* [Your objective] Copy the rows below verbatim, starting at the line that contains "Given: Open the Getting started tab" and ending at the line that contains "Action: [414, 171]", with both of those lines included.

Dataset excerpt
───
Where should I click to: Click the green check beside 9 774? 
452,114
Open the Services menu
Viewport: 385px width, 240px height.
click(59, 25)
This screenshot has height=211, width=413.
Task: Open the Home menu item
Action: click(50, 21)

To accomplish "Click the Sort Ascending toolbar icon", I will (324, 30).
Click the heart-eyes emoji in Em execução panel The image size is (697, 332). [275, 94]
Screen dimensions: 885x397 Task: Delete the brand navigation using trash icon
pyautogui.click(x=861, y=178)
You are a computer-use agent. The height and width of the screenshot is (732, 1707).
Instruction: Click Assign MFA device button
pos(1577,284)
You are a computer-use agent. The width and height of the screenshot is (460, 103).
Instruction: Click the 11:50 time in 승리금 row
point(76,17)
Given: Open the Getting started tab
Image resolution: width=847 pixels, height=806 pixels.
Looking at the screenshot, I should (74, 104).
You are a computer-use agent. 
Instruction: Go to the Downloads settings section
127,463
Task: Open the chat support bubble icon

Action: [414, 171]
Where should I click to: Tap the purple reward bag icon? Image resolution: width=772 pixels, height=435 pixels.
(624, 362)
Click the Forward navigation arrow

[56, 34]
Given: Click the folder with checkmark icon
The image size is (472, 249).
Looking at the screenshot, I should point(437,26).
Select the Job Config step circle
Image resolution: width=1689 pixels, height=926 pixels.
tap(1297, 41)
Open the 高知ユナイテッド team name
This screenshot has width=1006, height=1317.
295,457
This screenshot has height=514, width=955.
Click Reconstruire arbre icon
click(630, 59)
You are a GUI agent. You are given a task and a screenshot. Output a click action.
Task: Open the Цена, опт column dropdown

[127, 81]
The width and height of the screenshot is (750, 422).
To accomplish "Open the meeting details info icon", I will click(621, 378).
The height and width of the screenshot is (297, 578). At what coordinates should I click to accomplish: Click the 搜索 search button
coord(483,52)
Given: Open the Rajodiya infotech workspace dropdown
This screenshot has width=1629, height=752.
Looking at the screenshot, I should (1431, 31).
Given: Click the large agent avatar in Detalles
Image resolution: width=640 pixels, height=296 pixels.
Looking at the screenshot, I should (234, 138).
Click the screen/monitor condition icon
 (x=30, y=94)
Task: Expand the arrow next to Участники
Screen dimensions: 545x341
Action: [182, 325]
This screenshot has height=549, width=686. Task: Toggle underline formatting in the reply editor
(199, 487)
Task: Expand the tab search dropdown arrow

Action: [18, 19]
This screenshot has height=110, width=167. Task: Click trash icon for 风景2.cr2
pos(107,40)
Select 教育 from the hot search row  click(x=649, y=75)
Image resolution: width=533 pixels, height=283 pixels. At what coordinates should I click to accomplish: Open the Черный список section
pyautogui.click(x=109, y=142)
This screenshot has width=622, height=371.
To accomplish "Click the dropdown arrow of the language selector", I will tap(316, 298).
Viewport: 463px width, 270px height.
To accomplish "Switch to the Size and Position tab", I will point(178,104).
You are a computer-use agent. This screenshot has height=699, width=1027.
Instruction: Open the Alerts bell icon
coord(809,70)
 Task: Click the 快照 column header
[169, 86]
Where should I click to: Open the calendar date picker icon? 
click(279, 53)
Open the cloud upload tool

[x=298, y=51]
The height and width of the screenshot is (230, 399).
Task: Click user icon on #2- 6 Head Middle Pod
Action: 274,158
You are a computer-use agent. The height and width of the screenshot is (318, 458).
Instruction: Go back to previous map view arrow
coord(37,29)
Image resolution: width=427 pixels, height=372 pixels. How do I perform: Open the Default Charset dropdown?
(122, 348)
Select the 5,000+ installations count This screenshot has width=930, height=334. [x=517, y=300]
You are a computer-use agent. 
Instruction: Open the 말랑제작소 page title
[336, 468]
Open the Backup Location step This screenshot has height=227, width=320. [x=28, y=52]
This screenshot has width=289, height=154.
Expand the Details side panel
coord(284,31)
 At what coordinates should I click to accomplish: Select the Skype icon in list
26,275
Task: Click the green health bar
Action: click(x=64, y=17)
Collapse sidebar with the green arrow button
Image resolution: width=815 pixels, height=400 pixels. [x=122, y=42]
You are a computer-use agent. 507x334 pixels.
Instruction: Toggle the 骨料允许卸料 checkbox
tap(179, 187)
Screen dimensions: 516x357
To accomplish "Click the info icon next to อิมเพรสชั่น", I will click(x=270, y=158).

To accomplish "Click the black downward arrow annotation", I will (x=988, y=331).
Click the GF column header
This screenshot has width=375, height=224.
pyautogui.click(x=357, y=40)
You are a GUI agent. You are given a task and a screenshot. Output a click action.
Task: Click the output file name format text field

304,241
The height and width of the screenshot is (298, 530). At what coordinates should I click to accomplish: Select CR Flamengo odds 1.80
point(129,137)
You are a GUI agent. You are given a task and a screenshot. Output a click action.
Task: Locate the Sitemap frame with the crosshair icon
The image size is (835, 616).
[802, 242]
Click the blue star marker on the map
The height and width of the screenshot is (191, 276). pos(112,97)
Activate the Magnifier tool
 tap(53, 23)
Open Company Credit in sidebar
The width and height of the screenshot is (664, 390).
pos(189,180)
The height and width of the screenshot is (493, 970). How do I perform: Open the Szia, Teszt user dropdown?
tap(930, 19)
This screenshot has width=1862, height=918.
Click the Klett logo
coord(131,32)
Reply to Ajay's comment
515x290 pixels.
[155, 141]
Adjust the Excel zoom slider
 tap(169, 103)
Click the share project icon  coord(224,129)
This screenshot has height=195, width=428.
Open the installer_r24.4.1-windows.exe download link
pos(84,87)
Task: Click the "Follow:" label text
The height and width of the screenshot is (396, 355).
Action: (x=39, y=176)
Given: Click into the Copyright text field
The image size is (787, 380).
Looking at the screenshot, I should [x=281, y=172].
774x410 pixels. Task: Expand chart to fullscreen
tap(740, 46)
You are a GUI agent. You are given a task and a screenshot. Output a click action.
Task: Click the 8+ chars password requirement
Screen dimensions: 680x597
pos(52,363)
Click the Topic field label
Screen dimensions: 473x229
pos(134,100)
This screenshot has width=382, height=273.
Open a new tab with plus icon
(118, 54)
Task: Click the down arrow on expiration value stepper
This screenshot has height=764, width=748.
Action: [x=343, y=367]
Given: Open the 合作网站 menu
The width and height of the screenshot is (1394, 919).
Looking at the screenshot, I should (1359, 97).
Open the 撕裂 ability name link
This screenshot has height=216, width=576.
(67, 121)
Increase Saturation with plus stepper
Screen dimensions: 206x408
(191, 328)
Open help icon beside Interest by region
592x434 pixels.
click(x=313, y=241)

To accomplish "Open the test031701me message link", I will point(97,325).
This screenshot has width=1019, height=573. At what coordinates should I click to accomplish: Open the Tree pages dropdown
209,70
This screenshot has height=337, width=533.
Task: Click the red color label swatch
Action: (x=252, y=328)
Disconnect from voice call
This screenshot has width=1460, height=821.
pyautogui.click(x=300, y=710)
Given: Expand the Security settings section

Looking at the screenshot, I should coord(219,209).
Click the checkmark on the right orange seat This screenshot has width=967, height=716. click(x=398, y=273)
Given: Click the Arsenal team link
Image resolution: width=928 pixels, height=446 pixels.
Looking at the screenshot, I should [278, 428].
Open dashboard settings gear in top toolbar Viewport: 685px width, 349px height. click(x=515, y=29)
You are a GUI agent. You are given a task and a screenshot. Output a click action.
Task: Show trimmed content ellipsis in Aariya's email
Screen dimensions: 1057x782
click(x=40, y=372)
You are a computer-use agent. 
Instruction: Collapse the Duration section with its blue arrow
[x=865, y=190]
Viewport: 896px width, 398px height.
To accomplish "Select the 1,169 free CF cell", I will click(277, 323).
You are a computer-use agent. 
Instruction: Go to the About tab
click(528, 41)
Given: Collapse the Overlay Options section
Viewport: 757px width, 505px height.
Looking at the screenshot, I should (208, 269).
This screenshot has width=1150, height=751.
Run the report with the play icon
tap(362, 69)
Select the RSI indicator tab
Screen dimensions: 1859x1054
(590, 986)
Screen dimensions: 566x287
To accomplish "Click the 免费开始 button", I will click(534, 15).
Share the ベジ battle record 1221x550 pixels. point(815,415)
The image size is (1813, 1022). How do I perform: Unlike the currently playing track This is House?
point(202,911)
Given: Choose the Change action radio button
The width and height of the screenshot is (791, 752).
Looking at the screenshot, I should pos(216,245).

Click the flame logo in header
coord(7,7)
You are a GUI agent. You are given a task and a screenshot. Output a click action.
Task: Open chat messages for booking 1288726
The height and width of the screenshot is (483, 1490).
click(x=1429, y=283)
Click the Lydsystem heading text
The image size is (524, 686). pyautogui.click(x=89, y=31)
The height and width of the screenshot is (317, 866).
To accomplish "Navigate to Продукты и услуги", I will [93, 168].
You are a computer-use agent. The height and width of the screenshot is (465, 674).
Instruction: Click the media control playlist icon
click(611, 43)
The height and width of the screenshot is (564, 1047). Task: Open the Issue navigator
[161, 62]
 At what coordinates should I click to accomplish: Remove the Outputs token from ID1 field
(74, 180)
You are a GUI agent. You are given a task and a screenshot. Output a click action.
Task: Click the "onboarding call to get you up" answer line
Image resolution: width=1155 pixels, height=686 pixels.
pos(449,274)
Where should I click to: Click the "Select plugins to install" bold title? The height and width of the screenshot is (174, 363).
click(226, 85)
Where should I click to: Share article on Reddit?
───
* [Exercise result]
Given: Open the Getting started tab
Image resolution: width=847 pixels, height=806 pixels.
Looking at the screenshot, I should (74, 104).
You are a computer-use agent. 
Instruction: Go to the Downloads settings section
127,463
Task: Open the chat support bubble icon

Action: [414, 171]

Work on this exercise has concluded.